Aim 2. Conduct a dose range finding study of SW-100 and the best back-up compound from Aim 1 to identify a dose in mouse chow that causes maximal CNS impact and is well tolerated.
Aim 3. Test SW-100 and the back-up analog from Aim 1 in Tg4510 mice starting at two ages to ascertain the extent to which these new chemical entities can retard the development of the tau phenotype, and whether benefits can be observed even after tau deposition has started. Assessments will thus be made of drug effects on cognition, histological tau deposition, and neurochemical tau accumulation. Any positive effects observed using these drugs after tau deposition would suggest benefit for people who already have dementia. There are several potential mechanisms by which HDAC6 may produce benefits. First, it may lead to more stable microtubules and enhance axonal transport through increased tubulin acetylation. Second, it may increase tau degradation in the proteasome through increased HSP90 acetylation. Third, it may inhibit tau aggregation through increased tau acetylation. We will monitor acetylation of each of these HDAC6 substrates to begin understanding the mechanism(s) most responsible for benefiting the tau phenotype in this model.
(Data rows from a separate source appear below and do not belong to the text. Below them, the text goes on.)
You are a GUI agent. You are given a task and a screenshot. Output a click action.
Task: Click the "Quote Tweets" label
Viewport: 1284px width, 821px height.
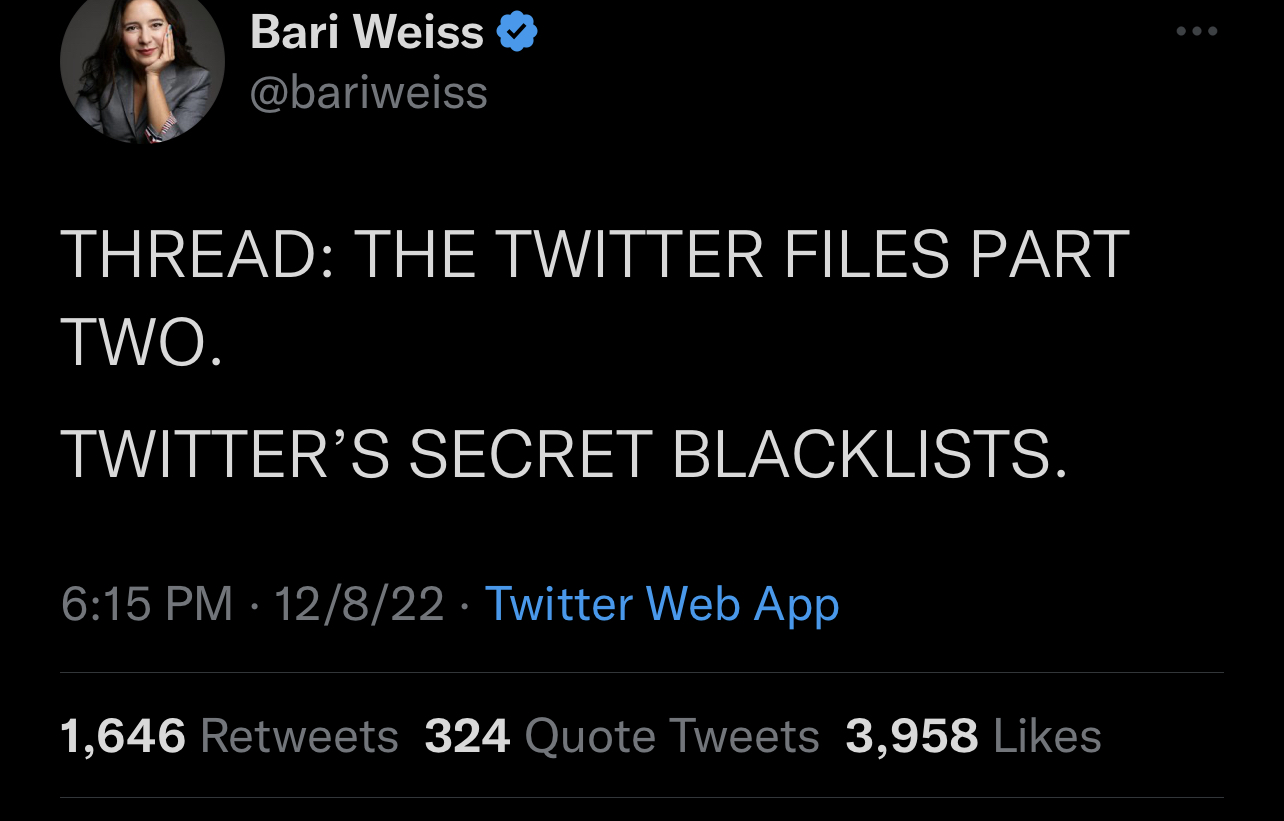click(671, 737)
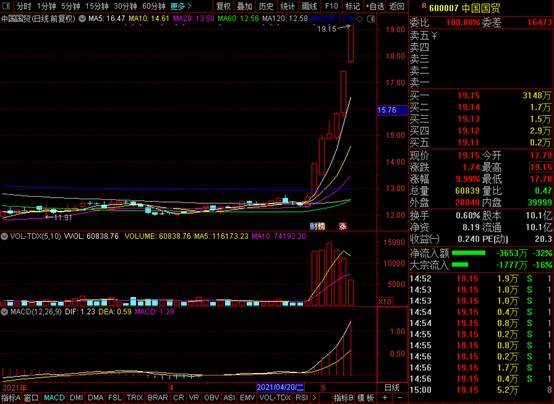Viewport: 554px width, 404px height.
Task: Switch to 分时 intraday view
Action: pos(23,6)
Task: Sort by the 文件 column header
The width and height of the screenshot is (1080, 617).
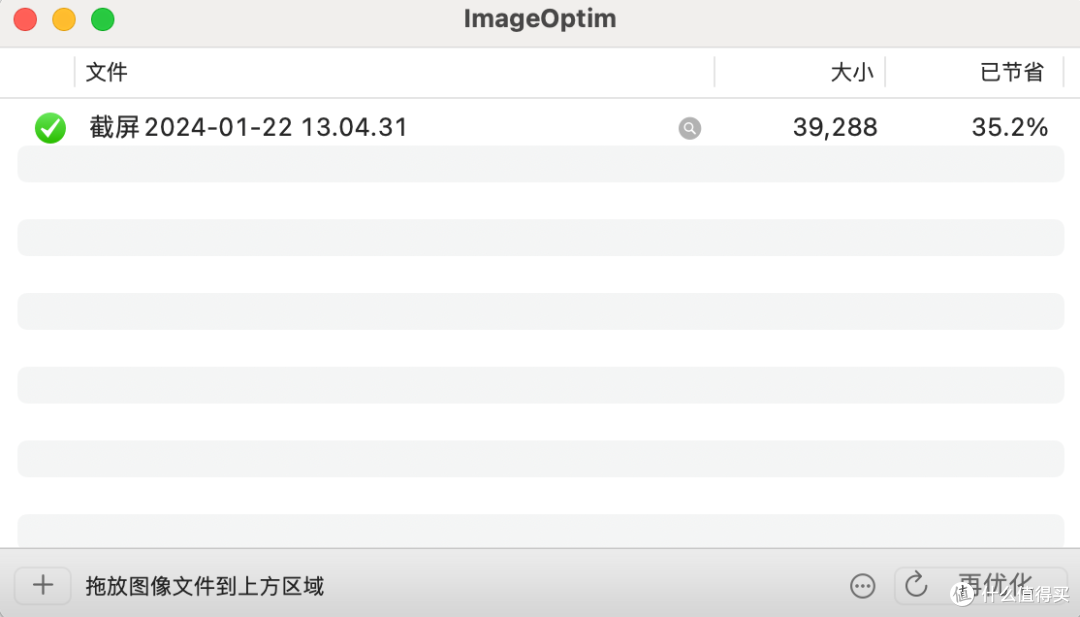Action: (107, 72)
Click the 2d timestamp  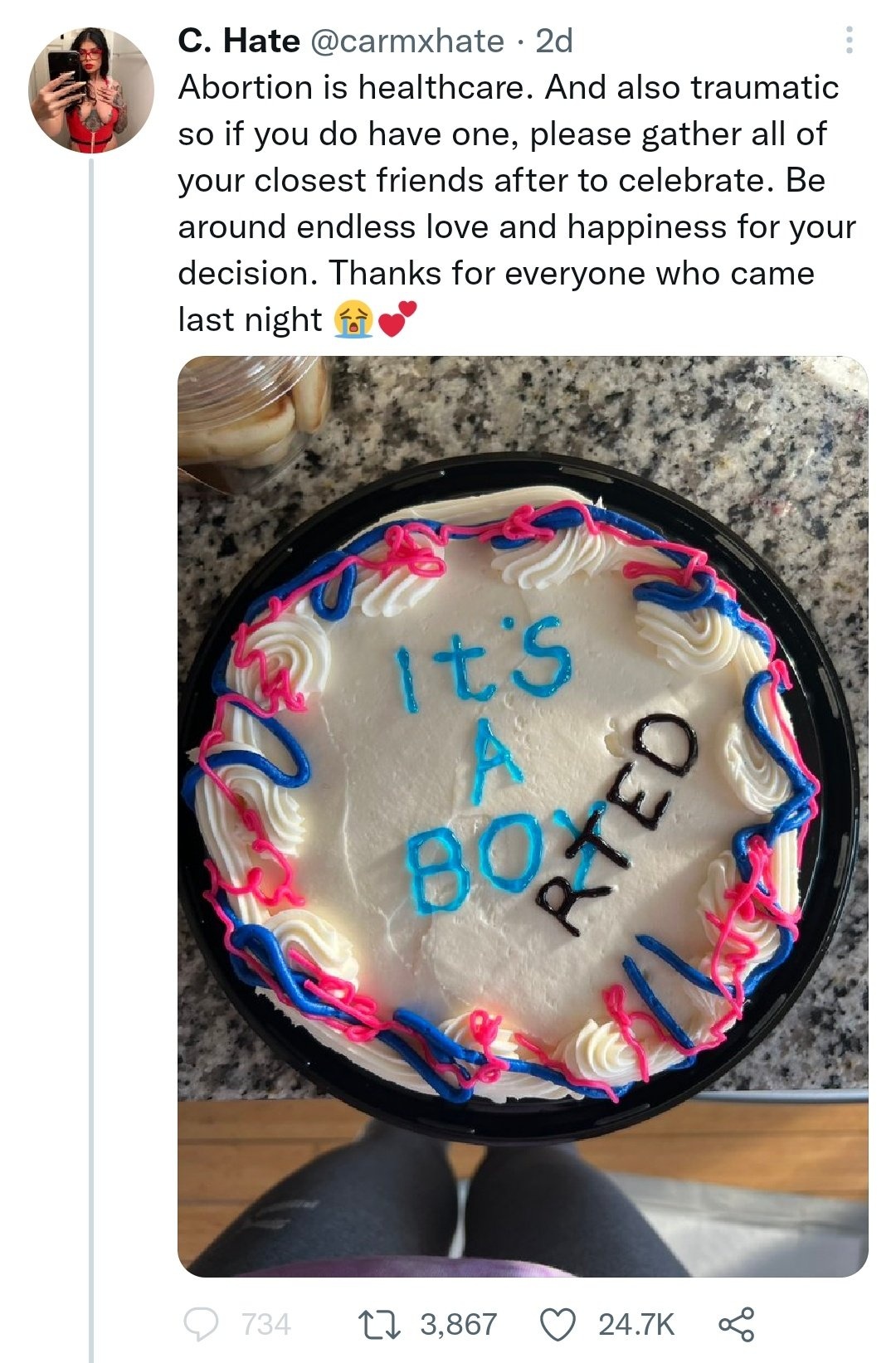554,41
There are no effective treatments for the accumulation of abnormal proteins, loss of memory and brain shrinkage that occur in Alzheimer's disease and other tauopathy-related neurodegenerative diseases. This project will further establish the ability of brain penetrant HDAC6 inhibitors to serve as potential AD therapies using a relevant mouse model. Success in this project will provide further validation of this therapeutic approach and lay a strong foundation for moving such NCEs to the clinic.